Has anyone else heard anything about this? Have Swatch bought Poljot? I'm not sure exactly what this is trying to say.


----------



## Sargon (Feb 24, 2003)

Yikes! That paragraph about Swatch may be misleading. I know Swatch is going to be restricting use of ETA movements in non swatchgroup watches. Either Swatch has snaped them up to prevent competitors easy access to watch movements or an independant realizing the limited availability of ETA's used some foresight and have tried to aquire them. Either way it looks frighteningly like the end of an era doesn't it? I wish I had more.


----------



## Roy (Feb 23, 2003)

Poljot have been making the movements for Zenith ships clocks for years so I have heard.


----------



## Andy (Feb 23, 2003)

Sargon said:


> Swatch has snaped them up to prevent competitors easy access to watch movements


 I think that this is very likely and I believe this, and Swatch groups restriction of ETA Movements are the one of the last remaining steps toward total domination of the luxury watch market.

Sad really.

Especially when you consider how long it has taken the Swiss watch industry to rise from the ashes of there obliteration by the Japanese quartz revolution.

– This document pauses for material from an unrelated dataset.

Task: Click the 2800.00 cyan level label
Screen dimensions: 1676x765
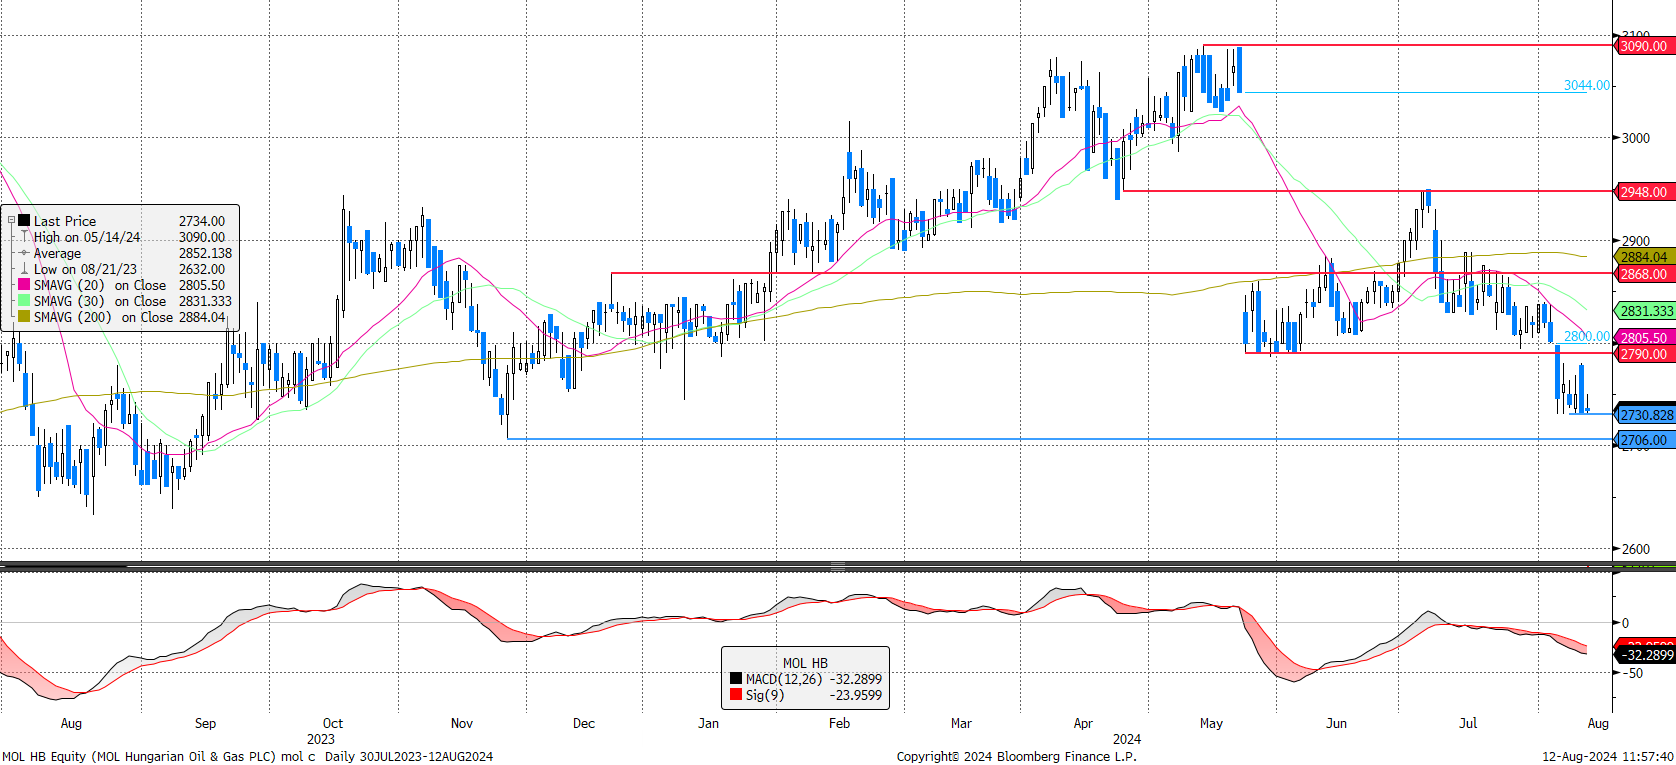Action: (1587, 337)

Only to end up being consumed by a single company that will ultimately control there destiny.

Thats why at the end of the day we must take our hats off to Rolex.

Swatch must be really pissed off they can't get there hands on them.


----------



## JoT (Aug 12, 2003)

There cant be that many true independents left ... Glycine is one I think .. but they also use ETA ... it seems as if Swizterland doesnt have competition/anti-trust reglations. It would be hard for that to happen in the EU


----------



## Sargon (Feb 24, 2003)

There are still plenty of "independants" out there. Some use ETA's and some don't Brietling is a big ETA user though. I wonder what their plans are? I don't think they ever produced their own movements did they?


----------



## USMike (Mar 16, 2003)

The more I read and hear about ETA movements being restricted, the more confused I get. If they are so darned hard to get why are a lot of low-line brands advertising new watches with the 7750 movement??

Even Invicta and now Trias are now selling watches with the 7750.


----------



## Stan (Aug 7, 2003)

This may simply be a rationalisation of the company after ESA's refusal to sell the Poljot "group" it's movements?

It may be that the Russians are trying to justify a price increase?

Who knows!

I will bet we see many more Russian "Poljots" under different guises in the near future.


----------



## Garry (Feb 25, 2003)

I would be sad indeed if this happened. I feel that Poljot are one of the best value " quality " mechanicals around and are a superb introduction to those that are gaining an interest in our hobby. Lets hope it's not going to happen. If it looks likely, then GET 'EM NOW.........


----------



## Roy (Feb 23, 2003)

Well if Swatch want to buy RLT Watch Co. then please make me an offer.


----------



## Garry (Feb 25, 2003)

Keep on dreamin' Roy


----------



## Roy (Feb 23, 2003)

Not really Garry, I would not know what to do with myself.


----------